-- Required work --
Set down the final stretch of the data, from the line that holds "You are a computer-use agent." through the last line, both included, with pictures left out.
========================================================================
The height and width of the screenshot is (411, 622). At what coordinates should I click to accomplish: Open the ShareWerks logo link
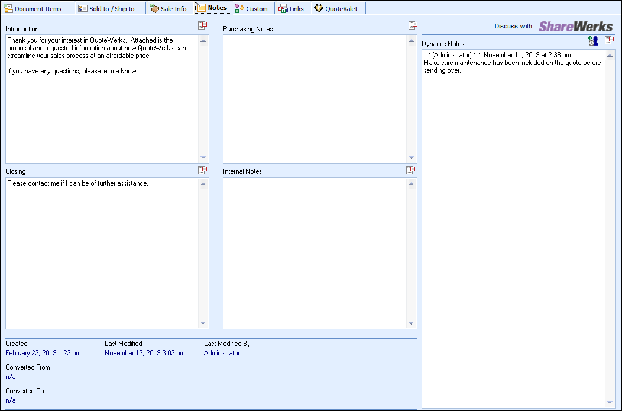575,27
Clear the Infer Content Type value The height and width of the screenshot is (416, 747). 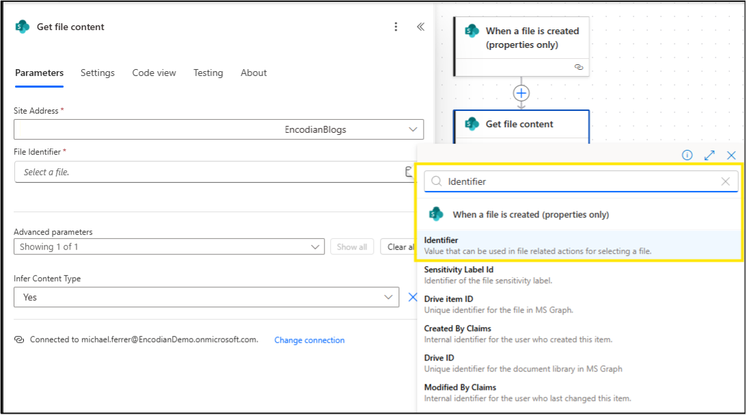pos(413,297)
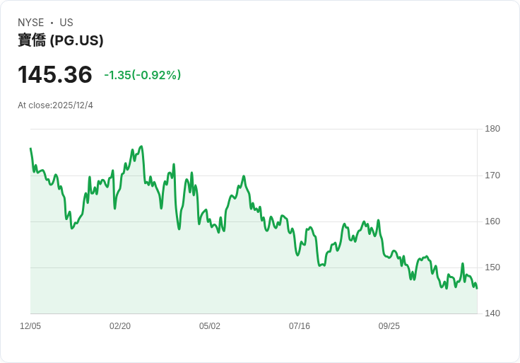Screen dimensions: 520x363
Task: Select the 160 price axis label
Action: pyautogui.click(x=492, y=221)
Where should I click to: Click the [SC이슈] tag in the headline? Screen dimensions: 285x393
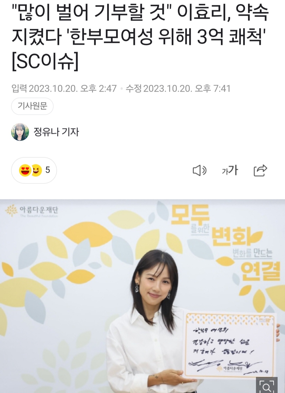pos(45,61)
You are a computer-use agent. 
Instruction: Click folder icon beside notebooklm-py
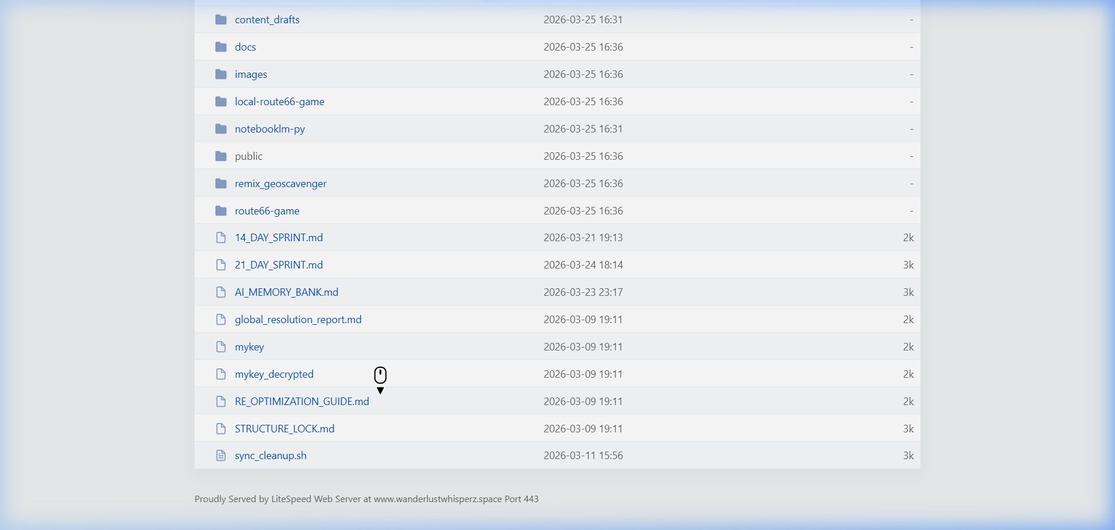tap(221, 129)
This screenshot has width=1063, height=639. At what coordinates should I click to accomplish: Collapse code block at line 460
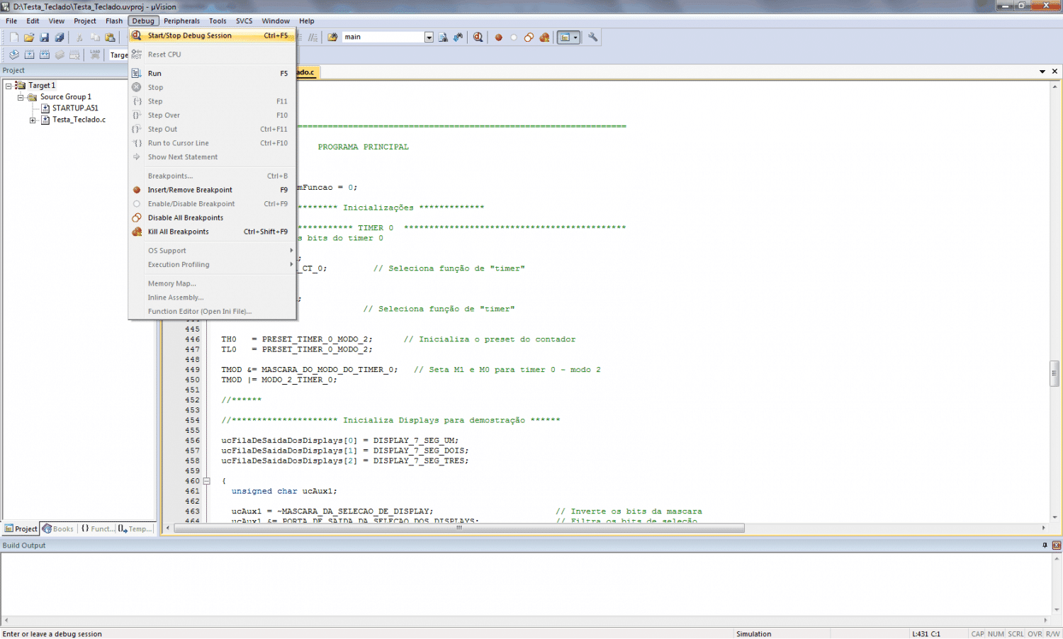[x=207, y=481]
========================================================================
-- Reply to the task --
You are a computer-use agent. 
Instruction: Click folder icon beside notebooklm-py
tap(221, 129)
This screenshot has width=1063, height=639. At what coordinates should I click to accomplish: Collapse code block at line 460
[x=207, y=481]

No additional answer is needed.